TASK OBJECTIVE: Note each line in the data below that holds "Switch", and copy it.

EXERCISE DATA:
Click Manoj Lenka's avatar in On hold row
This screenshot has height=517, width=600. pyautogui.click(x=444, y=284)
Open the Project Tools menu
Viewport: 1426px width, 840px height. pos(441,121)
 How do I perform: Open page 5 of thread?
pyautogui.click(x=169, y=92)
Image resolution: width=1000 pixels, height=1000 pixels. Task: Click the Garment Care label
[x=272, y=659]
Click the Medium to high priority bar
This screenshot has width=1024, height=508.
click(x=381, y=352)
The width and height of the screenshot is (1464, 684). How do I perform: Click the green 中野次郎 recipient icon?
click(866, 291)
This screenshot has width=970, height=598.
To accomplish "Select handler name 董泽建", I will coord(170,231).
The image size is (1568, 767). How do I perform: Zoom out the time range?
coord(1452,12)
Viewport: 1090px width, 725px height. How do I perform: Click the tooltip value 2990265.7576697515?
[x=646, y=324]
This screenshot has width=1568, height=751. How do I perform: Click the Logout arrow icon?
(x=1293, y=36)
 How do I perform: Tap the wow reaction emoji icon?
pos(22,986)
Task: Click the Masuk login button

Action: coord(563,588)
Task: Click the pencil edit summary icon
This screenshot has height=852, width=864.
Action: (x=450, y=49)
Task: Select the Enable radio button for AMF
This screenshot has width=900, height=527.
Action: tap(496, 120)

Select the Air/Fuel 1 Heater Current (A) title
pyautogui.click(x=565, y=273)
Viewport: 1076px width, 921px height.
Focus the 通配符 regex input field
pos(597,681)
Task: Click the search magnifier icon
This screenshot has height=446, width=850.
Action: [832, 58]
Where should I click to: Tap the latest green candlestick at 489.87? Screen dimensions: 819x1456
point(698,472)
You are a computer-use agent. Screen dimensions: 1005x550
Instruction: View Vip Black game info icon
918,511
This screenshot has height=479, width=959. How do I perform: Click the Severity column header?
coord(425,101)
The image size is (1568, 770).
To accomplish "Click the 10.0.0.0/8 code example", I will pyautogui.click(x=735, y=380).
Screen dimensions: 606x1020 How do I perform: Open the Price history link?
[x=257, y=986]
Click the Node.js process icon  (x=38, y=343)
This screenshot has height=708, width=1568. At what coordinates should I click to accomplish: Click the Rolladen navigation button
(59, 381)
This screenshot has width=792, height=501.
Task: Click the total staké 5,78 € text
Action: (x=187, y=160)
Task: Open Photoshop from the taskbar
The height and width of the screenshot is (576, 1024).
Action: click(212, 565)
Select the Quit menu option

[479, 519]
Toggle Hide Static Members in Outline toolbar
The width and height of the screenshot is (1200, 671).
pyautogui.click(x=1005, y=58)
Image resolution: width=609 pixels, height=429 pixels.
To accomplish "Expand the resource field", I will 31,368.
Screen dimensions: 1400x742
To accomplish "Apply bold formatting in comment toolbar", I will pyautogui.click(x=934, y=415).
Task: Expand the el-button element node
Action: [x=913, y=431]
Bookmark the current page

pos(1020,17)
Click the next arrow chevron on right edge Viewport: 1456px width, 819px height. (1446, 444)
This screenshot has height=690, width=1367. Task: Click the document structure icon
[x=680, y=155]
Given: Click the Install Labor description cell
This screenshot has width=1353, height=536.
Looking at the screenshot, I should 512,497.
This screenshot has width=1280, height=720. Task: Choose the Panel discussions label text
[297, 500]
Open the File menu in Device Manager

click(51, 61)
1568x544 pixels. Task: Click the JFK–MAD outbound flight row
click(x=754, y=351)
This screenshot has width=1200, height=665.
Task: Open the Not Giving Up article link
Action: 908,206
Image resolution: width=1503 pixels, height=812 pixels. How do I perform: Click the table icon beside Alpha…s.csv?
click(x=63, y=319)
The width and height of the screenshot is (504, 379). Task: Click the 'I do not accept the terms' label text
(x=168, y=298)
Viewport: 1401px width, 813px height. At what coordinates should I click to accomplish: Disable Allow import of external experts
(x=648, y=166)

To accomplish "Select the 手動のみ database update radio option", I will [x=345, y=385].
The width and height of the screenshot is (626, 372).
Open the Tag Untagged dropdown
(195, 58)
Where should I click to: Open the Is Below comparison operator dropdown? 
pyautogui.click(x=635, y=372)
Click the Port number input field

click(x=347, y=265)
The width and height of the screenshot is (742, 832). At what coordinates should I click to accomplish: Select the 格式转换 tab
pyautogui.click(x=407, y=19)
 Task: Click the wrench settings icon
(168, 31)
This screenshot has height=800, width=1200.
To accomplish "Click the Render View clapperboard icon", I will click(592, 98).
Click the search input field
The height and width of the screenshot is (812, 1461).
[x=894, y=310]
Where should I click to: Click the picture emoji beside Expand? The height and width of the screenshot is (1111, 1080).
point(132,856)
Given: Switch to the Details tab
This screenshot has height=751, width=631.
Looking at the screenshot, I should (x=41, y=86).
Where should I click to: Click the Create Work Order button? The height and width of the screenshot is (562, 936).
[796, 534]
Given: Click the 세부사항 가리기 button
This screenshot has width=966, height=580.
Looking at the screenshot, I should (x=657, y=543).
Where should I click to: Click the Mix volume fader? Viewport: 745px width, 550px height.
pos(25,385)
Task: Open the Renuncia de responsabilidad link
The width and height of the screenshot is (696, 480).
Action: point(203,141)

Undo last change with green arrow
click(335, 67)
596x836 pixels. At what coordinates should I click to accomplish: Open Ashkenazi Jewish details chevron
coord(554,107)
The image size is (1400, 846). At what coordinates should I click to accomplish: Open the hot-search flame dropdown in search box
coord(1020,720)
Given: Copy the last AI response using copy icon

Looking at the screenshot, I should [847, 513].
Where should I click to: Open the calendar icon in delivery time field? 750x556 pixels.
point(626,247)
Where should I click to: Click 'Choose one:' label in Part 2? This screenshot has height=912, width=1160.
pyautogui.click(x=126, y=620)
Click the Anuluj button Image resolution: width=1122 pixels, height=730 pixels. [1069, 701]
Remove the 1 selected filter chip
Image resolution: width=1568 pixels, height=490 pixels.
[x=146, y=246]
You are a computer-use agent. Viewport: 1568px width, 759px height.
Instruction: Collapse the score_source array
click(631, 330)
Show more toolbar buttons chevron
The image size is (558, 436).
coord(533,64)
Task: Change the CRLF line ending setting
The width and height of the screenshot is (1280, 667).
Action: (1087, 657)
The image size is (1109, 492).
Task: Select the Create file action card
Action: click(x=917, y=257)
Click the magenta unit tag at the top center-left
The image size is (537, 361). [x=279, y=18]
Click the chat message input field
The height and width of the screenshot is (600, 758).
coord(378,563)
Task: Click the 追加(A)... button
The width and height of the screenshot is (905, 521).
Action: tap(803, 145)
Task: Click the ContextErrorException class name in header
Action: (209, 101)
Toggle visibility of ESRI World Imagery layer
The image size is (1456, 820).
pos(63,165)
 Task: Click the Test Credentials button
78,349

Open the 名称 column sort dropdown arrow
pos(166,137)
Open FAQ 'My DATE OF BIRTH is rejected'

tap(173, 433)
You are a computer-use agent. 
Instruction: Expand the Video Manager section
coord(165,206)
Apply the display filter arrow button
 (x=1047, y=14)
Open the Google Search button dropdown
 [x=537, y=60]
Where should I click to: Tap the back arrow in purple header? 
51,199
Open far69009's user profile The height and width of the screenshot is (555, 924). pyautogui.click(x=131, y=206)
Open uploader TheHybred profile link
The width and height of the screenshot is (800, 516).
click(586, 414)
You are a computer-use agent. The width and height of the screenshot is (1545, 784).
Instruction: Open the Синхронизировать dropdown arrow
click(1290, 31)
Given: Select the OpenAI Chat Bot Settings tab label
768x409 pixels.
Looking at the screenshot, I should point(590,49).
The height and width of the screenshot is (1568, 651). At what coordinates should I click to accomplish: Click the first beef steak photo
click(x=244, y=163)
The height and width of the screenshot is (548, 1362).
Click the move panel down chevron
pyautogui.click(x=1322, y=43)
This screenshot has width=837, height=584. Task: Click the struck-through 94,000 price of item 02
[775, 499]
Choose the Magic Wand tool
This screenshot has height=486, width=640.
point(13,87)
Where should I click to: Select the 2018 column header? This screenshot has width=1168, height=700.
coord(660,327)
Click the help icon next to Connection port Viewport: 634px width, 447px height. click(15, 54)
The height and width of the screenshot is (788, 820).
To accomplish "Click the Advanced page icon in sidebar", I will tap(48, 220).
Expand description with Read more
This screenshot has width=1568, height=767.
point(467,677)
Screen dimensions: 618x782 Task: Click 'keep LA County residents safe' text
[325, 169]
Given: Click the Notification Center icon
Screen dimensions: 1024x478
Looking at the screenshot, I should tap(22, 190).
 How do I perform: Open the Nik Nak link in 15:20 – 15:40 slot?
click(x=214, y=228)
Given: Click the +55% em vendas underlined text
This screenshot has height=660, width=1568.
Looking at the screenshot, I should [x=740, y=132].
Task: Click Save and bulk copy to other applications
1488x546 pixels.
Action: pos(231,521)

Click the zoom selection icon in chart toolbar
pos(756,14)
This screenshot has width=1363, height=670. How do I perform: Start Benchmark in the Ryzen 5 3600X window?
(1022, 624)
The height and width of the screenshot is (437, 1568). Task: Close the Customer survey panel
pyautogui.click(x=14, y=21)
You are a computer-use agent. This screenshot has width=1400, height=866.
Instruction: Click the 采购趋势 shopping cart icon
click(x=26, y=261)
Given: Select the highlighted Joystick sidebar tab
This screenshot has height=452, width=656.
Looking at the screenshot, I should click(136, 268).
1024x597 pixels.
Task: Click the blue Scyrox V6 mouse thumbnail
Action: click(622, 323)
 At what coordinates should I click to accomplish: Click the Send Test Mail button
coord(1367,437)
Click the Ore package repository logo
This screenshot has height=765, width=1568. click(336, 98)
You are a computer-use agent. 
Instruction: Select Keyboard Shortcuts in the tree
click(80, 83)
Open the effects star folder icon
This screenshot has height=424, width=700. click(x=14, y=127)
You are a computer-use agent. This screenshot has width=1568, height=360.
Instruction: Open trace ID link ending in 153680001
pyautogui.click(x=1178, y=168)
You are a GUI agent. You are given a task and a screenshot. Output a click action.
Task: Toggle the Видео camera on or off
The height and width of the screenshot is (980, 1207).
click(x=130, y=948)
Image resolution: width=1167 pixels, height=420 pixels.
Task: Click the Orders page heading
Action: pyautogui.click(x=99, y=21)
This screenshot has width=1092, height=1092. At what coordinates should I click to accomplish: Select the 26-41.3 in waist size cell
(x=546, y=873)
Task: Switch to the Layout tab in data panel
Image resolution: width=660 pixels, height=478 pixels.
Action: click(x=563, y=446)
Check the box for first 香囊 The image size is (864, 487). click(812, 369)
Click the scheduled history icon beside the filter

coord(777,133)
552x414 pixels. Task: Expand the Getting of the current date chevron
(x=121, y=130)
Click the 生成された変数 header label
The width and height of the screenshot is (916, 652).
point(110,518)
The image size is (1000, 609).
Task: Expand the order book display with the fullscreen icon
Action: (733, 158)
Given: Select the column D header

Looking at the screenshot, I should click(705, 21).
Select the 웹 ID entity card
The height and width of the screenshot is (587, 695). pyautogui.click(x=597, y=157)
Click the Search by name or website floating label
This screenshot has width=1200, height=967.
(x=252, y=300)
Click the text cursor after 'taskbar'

REPLY:
Given: Switch to the Details tab
Task: Switch to the Layout tab in data panel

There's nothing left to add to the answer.